(Collected data entries)
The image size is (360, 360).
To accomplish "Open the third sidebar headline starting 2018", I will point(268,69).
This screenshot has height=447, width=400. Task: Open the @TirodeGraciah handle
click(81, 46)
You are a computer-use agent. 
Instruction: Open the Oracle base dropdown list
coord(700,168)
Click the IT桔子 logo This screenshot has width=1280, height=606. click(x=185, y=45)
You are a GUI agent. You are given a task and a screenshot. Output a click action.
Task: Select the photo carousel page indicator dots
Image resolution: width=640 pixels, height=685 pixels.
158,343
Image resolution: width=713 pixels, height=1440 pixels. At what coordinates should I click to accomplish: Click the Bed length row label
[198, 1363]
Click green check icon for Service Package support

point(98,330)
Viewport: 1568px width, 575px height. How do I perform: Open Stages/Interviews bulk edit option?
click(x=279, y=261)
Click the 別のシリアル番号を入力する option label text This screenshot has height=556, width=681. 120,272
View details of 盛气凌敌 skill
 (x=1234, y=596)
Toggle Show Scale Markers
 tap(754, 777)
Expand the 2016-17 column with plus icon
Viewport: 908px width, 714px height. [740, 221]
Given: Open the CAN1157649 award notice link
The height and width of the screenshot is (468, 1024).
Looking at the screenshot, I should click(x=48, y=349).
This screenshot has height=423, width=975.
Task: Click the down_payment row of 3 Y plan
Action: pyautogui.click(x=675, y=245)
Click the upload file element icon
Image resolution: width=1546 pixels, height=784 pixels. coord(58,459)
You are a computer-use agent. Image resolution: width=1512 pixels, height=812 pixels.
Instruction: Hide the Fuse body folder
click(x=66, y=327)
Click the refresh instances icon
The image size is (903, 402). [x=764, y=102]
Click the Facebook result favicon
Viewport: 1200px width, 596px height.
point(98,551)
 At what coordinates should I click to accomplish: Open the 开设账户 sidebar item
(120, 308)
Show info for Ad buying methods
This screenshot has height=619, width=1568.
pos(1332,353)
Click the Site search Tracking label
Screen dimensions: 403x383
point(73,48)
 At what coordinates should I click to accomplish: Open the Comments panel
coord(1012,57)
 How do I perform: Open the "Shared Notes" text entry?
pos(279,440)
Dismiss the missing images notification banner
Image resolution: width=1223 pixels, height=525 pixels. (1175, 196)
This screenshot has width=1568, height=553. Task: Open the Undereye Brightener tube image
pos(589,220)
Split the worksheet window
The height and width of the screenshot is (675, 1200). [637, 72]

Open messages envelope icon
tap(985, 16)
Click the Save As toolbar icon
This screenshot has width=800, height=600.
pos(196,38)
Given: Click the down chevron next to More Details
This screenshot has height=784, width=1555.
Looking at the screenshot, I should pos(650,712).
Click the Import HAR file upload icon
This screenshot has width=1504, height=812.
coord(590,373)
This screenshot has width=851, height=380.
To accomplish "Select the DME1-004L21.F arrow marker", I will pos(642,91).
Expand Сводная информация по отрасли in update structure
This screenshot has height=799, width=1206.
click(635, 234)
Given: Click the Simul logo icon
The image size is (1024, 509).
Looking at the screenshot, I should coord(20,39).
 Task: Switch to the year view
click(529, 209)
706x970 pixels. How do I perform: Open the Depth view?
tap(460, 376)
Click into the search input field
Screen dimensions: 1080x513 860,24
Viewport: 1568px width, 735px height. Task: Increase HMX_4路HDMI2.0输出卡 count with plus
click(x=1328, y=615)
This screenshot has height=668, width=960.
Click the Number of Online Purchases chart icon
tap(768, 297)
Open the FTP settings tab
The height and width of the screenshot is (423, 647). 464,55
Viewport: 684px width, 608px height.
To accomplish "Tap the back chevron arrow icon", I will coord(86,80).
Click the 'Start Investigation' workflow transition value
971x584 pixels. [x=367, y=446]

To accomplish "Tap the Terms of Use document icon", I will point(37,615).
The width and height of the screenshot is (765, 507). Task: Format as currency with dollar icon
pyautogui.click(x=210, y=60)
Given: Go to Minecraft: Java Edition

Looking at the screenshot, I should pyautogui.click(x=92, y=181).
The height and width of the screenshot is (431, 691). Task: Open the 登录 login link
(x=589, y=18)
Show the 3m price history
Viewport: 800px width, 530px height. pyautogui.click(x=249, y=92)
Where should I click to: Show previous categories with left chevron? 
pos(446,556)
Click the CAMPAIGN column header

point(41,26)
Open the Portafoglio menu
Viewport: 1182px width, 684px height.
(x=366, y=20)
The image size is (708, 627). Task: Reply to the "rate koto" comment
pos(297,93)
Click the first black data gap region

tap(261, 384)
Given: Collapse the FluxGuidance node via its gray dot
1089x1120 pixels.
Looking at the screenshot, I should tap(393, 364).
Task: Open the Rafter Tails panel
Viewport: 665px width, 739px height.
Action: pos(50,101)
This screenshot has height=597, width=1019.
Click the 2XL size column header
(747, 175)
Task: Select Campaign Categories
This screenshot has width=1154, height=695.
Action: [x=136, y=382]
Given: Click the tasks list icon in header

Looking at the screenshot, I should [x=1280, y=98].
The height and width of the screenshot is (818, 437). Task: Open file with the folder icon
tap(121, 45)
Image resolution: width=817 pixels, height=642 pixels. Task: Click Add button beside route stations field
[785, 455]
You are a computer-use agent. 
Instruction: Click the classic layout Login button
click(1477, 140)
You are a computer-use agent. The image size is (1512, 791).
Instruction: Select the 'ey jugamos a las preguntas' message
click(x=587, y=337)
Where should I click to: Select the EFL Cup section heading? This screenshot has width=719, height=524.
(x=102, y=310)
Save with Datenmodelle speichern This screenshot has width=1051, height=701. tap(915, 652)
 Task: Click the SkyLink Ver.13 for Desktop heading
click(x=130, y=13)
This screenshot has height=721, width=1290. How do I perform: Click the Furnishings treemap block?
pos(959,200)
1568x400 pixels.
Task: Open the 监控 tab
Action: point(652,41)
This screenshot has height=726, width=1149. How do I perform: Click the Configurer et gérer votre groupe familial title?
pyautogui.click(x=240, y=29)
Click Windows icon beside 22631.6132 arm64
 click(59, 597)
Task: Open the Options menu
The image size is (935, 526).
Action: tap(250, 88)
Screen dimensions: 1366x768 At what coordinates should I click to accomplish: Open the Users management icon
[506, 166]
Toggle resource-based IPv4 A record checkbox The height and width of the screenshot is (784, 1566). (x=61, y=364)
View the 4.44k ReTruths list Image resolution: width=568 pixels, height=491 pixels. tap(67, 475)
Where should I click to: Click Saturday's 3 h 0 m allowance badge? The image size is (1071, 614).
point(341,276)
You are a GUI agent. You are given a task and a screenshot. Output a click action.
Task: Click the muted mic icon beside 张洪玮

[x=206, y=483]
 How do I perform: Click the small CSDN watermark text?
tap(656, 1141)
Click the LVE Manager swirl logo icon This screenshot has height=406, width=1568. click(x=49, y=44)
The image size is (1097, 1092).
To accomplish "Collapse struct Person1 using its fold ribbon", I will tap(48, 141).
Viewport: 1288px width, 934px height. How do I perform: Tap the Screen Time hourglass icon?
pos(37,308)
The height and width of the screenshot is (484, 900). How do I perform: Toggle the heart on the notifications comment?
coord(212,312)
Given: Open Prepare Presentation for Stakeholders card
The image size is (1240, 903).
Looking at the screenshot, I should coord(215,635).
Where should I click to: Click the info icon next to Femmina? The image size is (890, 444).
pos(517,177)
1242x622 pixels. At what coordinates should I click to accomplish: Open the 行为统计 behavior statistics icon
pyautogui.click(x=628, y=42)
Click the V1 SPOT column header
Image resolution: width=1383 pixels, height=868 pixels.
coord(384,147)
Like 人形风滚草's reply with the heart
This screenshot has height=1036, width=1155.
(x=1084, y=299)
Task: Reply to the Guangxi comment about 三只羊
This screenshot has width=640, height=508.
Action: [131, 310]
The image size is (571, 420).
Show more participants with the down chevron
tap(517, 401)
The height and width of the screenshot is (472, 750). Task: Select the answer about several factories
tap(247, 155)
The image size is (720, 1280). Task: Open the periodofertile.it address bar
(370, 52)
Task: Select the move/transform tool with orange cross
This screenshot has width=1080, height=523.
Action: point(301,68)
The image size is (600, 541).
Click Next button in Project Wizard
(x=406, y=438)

◆ **Work to be completed**
Copy exactly the stretch of data above from the line with "Image resolution: width=640" through the line with "You are a computer-use agent. Image", and omit all other lines.

◆ **Answer section**
Image resolution: width=640 pixels, height=685 pixels.
158,343
Image resolution: width=713 pixels, height=1440 pixels. At what coordinates should I click to accomplish: Click the Bed length row label
[198, 1363]
Click green check icon for Service Package support

point(98,330)
Viewport: 1568px width, 575px height. How do I perform: Open Stages/Interviews bulk edit option?
click(x=279, y=261)
Click the 別のシリアル番号を入力する option label text This screenshot has height=556, width=681. 120,272
View details of 盛气凌敌 skill
 (x=1234, y=596)
Toggle Show Scale Markers
 tap(754, 777)
Expand the 2016-17 column with plus icon
Viewport: 908px width, 714px height. [740, 221]
Given: Open the CAN1157649 award notice link
The height and width of the screenshot is (468, 1024).
Looking at the screenshot, I should click(x=48, y=349).
This screenshot has height=423, width=975.
Task: Click the down_payment row of 3 Y plan
Action: pyautogui.click(x=675, y=245)
Click the upload file element icon
Image resolution: width=1546 pixels, height=784 pixels. coord(58,459)
You are a computer-use agent. Image resolution: width=1512 pixels, height=812 pixels.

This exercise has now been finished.